What is being asked: Send back every record word for word, with nothing missing.

Data to use:
--- START ---

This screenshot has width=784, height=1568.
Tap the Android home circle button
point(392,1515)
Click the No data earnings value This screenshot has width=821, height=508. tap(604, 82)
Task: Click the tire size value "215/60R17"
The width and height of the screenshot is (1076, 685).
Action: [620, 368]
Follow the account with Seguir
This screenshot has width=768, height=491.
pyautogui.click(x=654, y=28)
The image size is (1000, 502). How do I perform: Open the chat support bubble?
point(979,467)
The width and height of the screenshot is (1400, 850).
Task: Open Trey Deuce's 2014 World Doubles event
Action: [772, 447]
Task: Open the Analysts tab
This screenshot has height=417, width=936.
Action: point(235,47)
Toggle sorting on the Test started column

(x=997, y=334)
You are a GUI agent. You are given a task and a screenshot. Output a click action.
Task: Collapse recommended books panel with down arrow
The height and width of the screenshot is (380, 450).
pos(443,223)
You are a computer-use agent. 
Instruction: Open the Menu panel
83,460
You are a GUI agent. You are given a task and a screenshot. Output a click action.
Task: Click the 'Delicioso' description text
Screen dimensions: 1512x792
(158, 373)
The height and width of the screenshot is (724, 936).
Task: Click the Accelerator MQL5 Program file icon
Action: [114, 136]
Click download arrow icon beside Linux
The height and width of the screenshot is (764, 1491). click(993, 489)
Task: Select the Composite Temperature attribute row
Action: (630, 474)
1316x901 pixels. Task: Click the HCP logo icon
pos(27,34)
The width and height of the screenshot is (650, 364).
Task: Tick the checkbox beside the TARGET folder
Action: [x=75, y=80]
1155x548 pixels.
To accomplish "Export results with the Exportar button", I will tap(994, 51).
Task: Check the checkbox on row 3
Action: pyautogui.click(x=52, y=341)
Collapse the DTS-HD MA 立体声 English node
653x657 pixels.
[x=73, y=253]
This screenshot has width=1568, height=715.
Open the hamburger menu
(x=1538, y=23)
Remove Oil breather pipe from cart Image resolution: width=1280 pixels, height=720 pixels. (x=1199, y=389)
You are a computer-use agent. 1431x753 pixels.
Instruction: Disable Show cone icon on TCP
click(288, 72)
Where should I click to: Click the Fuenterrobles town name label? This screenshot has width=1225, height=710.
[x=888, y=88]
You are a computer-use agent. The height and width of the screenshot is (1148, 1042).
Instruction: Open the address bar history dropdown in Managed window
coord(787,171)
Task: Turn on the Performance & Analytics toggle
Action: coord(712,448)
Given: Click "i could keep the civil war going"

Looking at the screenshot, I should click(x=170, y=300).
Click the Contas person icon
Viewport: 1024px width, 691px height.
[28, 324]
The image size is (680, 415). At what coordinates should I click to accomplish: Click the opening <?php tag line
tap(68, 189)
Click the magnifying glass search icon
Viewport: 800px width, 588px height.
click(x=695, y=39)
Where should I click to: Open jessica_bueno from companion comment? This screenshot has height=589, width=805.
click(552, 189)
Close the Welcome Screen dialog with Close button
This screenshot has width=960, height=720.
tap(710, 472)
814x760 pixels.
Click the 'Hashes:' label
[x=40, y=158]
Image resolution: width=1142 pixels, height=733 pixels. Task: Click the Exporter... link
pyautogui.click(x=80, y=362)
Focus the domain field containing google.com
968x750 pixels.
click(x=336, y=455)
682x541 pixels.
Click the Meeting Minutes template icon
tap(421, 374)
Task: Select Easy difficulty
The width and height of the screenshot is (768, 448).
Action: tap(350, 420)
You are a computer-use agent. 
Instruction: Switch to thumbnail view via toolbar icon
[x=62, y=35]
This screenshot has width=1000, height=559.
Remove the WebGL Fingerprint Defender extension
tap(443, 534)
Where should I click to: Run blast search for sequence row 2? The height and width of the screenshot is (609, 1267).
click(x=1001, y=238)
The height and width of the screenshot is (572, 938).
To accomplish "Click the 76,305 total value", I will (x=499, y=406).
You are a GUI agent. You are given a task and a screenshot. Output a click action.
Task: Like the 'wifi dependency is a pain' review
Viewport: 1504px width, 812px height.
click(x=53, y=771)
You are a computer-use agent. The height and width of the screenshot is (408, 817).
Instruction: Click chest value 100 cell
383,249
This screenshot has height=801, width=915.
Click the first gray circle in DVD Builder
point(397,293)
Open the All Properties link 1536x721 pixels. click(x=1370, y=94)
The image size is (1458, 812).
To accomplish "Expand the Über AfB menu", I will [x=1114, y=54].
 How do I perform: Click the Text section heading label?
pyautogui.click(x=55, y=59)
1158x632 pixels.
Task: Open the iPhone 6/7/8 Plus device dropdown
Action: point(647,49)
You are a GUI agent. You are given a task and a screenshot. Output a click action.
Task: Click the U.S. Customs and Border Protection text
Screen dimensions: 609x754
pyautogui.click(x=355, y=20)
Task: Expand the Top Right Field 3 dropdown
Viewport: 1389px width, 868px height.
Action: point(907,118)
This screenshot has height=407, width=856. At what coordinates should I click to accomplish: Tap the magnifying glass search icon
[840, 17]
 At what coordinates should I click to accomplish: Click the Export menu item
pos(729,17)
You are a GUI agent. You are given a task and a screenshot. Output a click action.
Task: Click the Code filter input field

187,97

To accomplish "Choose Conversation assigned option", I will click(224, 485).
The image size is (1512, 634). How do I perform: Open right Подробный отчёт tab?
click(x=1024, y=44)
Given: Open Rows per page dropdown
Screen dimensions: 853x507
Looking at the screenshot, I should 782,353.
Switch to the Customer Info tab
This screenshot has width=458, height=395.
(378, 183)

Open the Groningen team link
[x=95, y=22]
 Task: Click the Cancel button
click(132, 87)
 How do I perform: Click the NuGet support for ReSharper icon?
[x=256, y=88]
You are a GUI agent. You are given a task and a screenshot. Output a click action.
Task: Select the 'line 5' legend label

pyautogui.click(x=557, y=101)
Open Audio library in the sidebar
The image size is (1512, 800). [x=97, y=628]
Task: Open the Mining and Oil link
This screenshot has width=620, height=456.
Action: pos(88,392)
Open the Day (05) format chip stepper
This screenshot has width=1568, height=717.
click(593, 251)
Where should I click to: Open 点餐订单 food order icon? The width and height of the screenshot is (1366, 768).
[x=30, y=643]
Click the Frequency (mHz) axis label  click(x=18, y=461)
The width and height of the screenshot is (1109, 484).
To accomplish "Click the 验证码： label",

--- END ---

Solution for this task:
This screenshot has width=784, height=1568.
Tap the Android home circle button
point(392,1515)
Click the No data earnings value This screenshot has width=821, height=508. tap(604, 82)
Task: Click the tire size value "215/60R17"
The width and height of the screenshot is (1076, 685).
Action: [620, 368]
Follow the account with Seguir
This screenshot has width=768, height=491.
pyautogui.click(x=654, y=28)
The image size is (1000, 502). How do I perform: Open the chat support bubble?
point(979,467)
The width and height of the screenshot is (1400, 850).
Task: Open Trey Deuce's 2014 World Doubles event
Action: [772, 447]
Task: Open the Analysts tab
This screenshot has height=417, width=936.
Action: point(235,47)
Toggle sorting on the Test started column

(x=997, y=334)
You are a GUI agent. You are given a task and a screenshot. Output a click action.
Task: Collapse recommended books panel with down arrow
The height and width of the screenshot is (380, 450).
pos(443,223)
You are a computer-use agent. 
Instruction: Open the Menu panel
83,460
You are a GUI agent. You are given a task and a screenshot. Output a click action.
Task: Click the 'Delicioso' description text
Screen dimensions: 1512x792
(158, 373)
The height and width of the screenshot is (724, 936).
Task: Click the Accelerator MQL5 Program file icon
Action: [114, 136]
Click download arrow icon beside Linux
The height and width of the screenshot is (764, 1491). click(993, 489)
Task: Select the Composite Temperature attribute row
Action: (630, 474)
1316x901 pixels. Task: Click the HCP logo icon
pos(27,34)
The width and height of the screenshot is (650, 364).
Task: Tick the checkbox beside the TARGET folder
Action: [x=75, y=80]
1155x548 pixels.
To accomplish "Export results with the Exportar button", I will tap(994, 51).
Task: Check the checkbox on row 3
Action: pyautogui.click(x=52, y=341)
Collapse the DTS-HD MA 立体声 English node
653x657 pixels.
[x=73, y=253]
This screenshot has width=1568, height=715.
Open the hamburger menu
(x=1538, y=23)
Remove Oil breather pipe from cart Image resolution: width=1280 pixels, height=720 pixels. (x=1199, y=389)
You are a computer-use agent. 1431x753 pixels.
Instruction: Disable Show cone icon on TCP
click(288, 72)
Where should I click to: Click the Fuenterrobles town name label? This screenshot has width=1225, height=710.
[x=888, y=88]
You are a computer-use agent. The height and width of the screenshot is (1148, 1042).
Instruction: Open the address bar history dropdown in Managed window
coord(787,171)
Task: Turn on the Performance & Analytics toggle
Action: coord(712,448)
Given: Click "i could keep the civil war going"

Looking at the screenshot, I should click(x=170, y=300).
Click the Contas person icon
Viewport: 1024px width, 691px height.
[28, 324]
The image size is (680, 415). At what coordinates should I click to accomplish: Click the opening <?php tag line
tap(68, 189)
Click the magnifying glass search icon
Viewport: 800px width, 588px height.
click(x=695, y=39)
Where should I click to: Open jessica_bueno from companion comment? This screenshot has height=589, width=805.
click(552, 189)
Close the Welcome Screen dialog with Close button
This screenshot has width=960, height=720.
tap(710, 472)
814x760 pixels.
Click the 'Hashes:' label
[x=40, y=158]
Image resolution: width=1142 pixels, height=733 pixels. Task: Click the Exporter... link
pyautogui.click(x=80, y=362)
Focus the domain field containing google.com
968x750 pixels.
click(x=336, y=455)
682x541 pixels.
Click the Meeting Minutes template icon
tap(421, 374)
Task: Select Easy difficulty
The width and height of the screenshot is (768, 448).
Action: tap(350, 420)
You are a computer-use agent. 
Instruction: Switch to thumbnail view via toolbar icon
[x=62, y=35]
This screenshot has width=1000, height=559.
Remove the WebGL Fingerprint Defender extension
tap(443, 534)
Where should I click to: Run blast search for sequence row 2? The height and width of the screenshot is (609, 1267).
click(x=1001, y=238)
The height and width of the screenshot is (572, 938).
To accomplish "Click the 76,305 total value", I will (x=499, y=406).
You are a GUI agent. You are given a task and a screenshot. Output a click action.
Task: Like the 'wifi dependency is a pain' review
Viewport: 1504px width, 812px height.
click(x=53, y=771)
You are a computer-use agent. The height and width of the screenshot is (408, 817).
Instruction: Click chest value 100 cell
383,249
This screenshot has height=801, width=915.
Click the first gray circle in DVD Builder
point(397,293)
Open the All Properties link 1536x721 pixels. click(x=1370, y=94)
The image size is (1458, 812).
To accomplish "Expand the Über AfB menu", I will [x=1114, y=54].
 How do I perform: Click the Text section heading label?
pyautogui.click(x=55, y=59)
1158x632 pixels.
Task: Open the iPhone 6/7/8 Plus device dropdown
Action: point(647,49)
You are a GUI agent. You are given a task and a screenshot. Output a click action.
Task: Click the U.S. Customs and Border Protection text
Screen dimensions: 609x754
pyautogui.click(x=355, y=20)
Task: Expand the Top Right Field 3 dropdown
Viewport: 1389px width, 868px height.
Action: point(907,118)
This screenshot has height=407, width=856. At what coordinates should I click to accomplish: Tap the magnifying glass search icon
[840, 17]
 At what coordinates should I click to accomplish: Click the Export menu item
pos(729,17)
You are a GUI agent. You are given a task and a screenshot. Output a click action.
Task: Click the Code filter input field

187,97

To accomplish "Choose Conversation assigned option", I will click(224, 485).
The image size is (1512, 634). How do I perform: Open right Подробный отчёт tab?
click(x=1024, y=44)
Given: Open Rows per page dropdown
Screen dimensions: 853x507
Looking at the screenshot, I should 782,353.
Switch to the Customer Info tab
This screenshot has width=458, height=395.
(378, 183)

Open the Groningen team link
[x=95, y=22]
 Task: Click the Cancel button
click(132, 87)
 How do I perform: Click the NuGet support for ReSharper icon?
[x=256, y=88]
You are a GUI agent. You are given a task and a screenshot. Output a click action.
Task: Select the 'line 5' legend label

pyautogui.click(x=557, y=101)
Open Audio library in the sidebar
The image size is (1512, 800). [x=97, y=628]
Task: Open the Mining and Oil link
This screenshot has width=620, height=456.
Action: pos(88,392)
Open the Day (05) format chip stepper
This screenshot has width=1568, height=717.
click(593, 251)
Where should I click to: Open 点餐订单 food order icon? The width and height of the screenshot is (1366, 768).
[x=30, y=643]
Click the Frequency (mHz) axis label  click(x=18, y=461)
The width and height of the screenshot is (1109, 484).
To accomplish "Click the 验证码： label",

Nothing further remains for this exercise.